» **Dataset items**
+ + + +
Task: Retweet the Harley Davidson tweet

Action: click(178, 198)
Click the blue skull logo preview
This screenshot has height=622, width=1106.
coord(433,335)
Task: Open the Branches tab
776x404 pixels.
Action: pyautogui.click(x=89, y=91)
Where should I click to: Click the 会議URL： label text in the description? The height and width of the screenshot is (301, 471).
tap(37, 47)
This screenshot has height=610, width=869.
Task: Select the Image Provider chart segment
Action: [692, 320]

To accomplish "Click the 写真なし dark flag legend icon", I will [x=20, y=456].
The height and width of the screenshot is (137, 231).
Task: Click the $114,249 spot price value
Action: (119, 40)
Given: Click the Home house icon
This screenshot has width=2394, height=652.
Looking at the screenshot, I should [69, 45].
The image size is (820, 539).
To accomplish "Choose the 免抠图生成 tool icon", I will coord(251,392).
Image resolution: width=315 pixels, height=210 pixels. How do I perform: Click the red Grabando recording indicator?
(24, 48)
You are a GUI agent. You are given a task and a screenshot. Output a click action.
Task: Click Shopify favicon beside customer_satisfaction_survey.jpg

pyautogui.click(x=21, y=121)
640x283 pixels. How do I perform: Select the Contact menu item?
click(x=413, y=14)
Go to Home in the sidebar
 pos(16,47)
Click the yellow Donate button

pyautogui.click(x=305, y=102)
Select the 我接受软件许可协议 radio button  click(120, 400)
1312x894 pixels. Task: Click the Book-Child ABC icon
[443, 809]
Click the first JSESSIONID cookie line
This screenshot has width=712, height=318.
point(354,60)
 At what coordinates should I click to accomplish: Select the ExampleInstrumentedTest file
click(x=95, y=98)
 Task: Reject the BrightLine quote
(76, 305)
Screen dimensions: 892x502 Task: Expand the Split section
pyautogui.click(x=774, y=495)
+ + + +
» **THE TASK**
Output the records in full. Match them exactly.

» **RESPONSE TO THE TASK**
Task: Retweet the Harley Davidson tweet

Action: click(178, 198)
Click the blue skull logo preview
This screenshot has height=622, width=1106.
coord(433,335)
Task: Open the Branches tab
776x404 pixels.
Action: pyautogui.click(x=89, y=91)
Where should I click to: Click the 会議URL： label text in the description? The height and width of the screenshot is (301, 471).
tap(37, 47)
This screenshot has height=610, width=869.
Task: Select the Image Provider chart segment
Action: [692, 320]

To accomplish "Click the 写真なし dark flag legend icon", I will [x=20, y=456].
The height and width of the screenshot is (137, 231).
Task: Click the $114,249 spot price value
Action: (119, 40)
Given: Click the Home house icon
This screenshot has width=2394, height=652.
Looking at the screenshot, I should [69, 45].
The image size is (820, 539).
To accomplish "Choose the 免抠图生成 tool icon", I will coord(251,392).
Image resolution: width=315 pixels, height=210 pixels. How do I perform: Click the red Grabando recording indicator?
(24, 48)
You are a GUI agent. You are given a task and a screenshot. Output a click action.
Task: Click Shopify favicon beside customer_satisfaction_survey.jpg

pyautogui.click(x=21, y=121)
640x283 pixels. How do I perform: Select the Contact menu item?
click(x=413, y=14)
Go to Home in the sidebar
 pos(16,47)
Click the yellow Donate button

pyautogui.click(x=305, y=102)
Select the 我接受软件许可协议 radio button  click(120, 400)
1312x894 pixels. Task: Click the Book-Child ABC icon
[443, 809]
Click the first JSESSIONID cookie line
This screenshot has width=712, height=318.
point(354,60)
 At what coordinates should I click to accomplish: Select the ExampleInstrumentedTest file
click(x=95, y=98)
 Task: Reject the BrightLine quote
(76, 305)
Screen dimensions: 892x502 Task: Expand the Split section
pyautogui.click(x=774, y=495)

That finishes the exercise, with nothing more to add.